April 8, 2003 12:00 PM ET

Computerworld - The U.S. Central Command today declined to offer details on how U.S. military forces were tipped off to an alleged meeting of Saddam Hussein and his top aides yesterday. But sources indicated today that physical taps on telephone and fiber-optic landlines in the Iraqi capital of Baghdad may have played a role.
"We have a number of methods that we use to gain information," Brig. Gen. Vincent Brooks said during today's Central Command press briefing. "A single source is never adequate, so we have multiple sources."
Bombing missions near civilian targets also require that somebody on the ground "see" the target, he said.

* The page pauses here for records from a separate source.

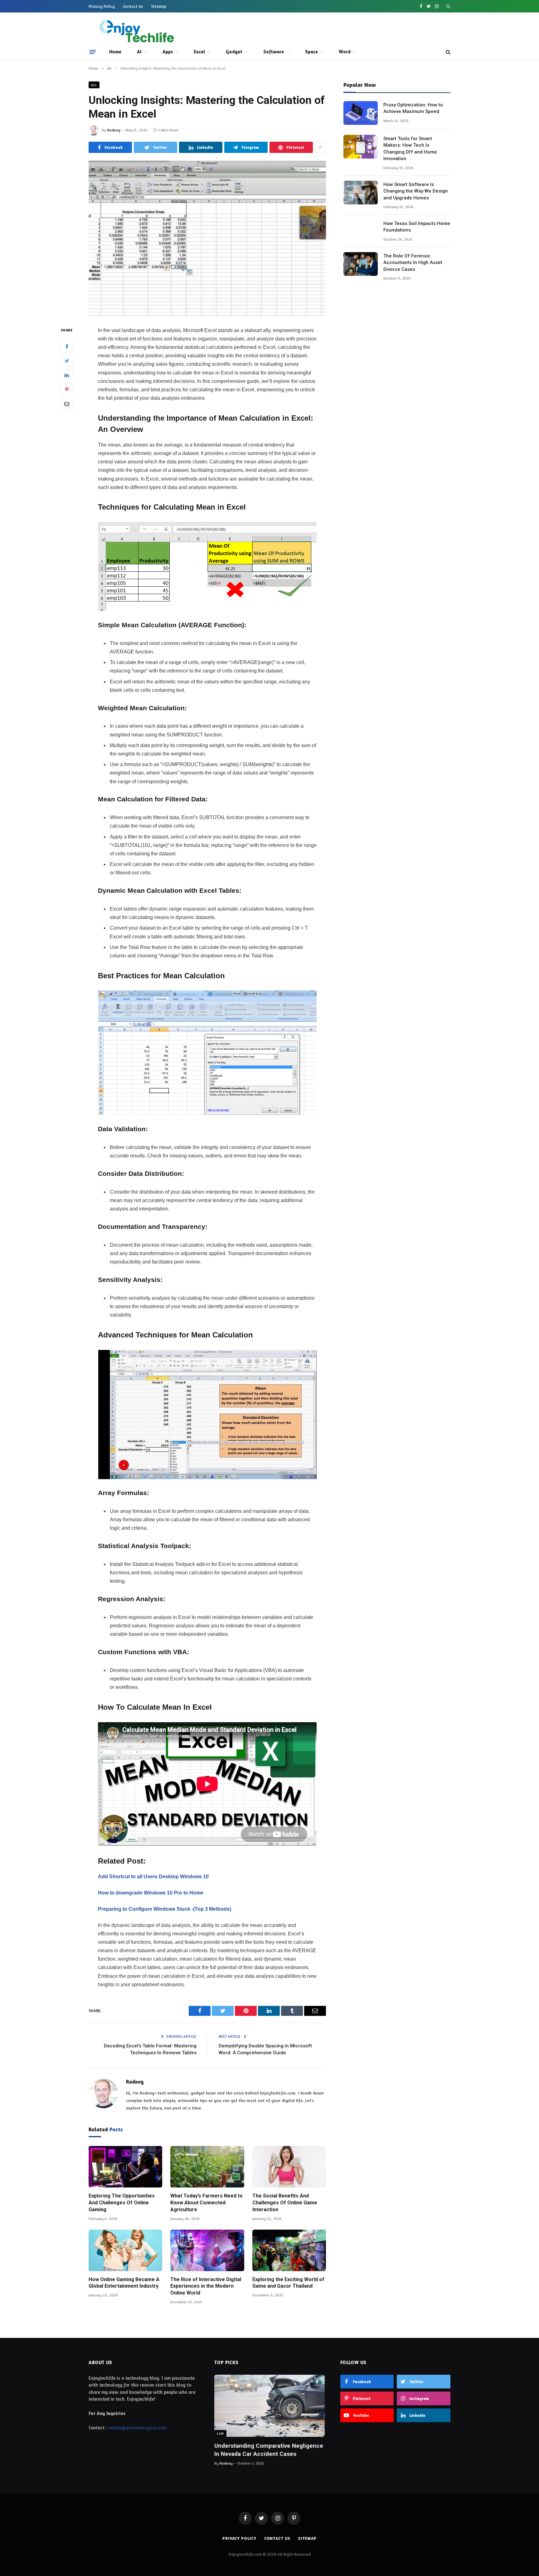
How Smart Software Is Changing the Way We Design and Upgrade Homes (415, 191)
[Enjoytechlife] (136, 31)
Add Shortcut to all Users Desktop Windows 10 (153, 1876)
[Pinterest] (67, 389)
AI (139, 52)
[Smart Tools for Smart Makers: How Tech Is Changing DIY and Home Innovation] (360, 147)
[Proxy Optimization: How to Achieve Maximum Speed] (360, 113)
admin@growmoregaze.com (137, 2428)
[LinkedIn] (67, 375)
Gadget (234, 52)
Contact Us (133, 6)
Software (273, 52)
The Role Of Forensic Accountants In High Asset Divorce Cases (412, 262)
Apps (168, 52)
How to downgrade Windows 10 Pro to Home (150, 1892)
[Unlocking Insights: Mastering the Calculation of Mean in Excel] (207, 238)
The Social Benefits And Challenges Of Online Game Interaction (284, 2202)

The process by which the CIA and the military determined the likely location and time of an Iraqi leadership meeting is known in intelligence parlance as all-source fusion -- a process by which human intelligence, surveillance, imagery from satellites and aircraft and intercepted communications form pieces of a puzzle that help officials understand what's happening on the battlefield. It is the last piece, communications intelligence, that experts say may have played a key role in targeting Saddam.
"Tapping a fiber-optic cable without being detected, and making sense of the information you collect, isn't trivial but has certainly been done by intelligence agencies for the past seven or eight years," said John Pescatore, an analyst at Stamford, Conn.-based Gartner Inc. and a former National Security Agency analyst. "These days, it is within the range of a well-funded attacker, probably even a really curious college physics major with access to a fiber-optics lab and lots of time on his hands."
The importance placed on fiber-optic communications cables in Baghdad by the Iraqi regime dates to the first Gulf War in 1990. Saddam quickly realized that the U.S. was capable of intercepting most radio and wireless communications, and as a result, worked to avoid detection by hiring French and Chinese companies to install a fiber-optic backbone that is closely integrated with the civilian telephone network. That makes it difficult for intelligence services to determine the separation point between civilian networks and the government's command-and-control networks.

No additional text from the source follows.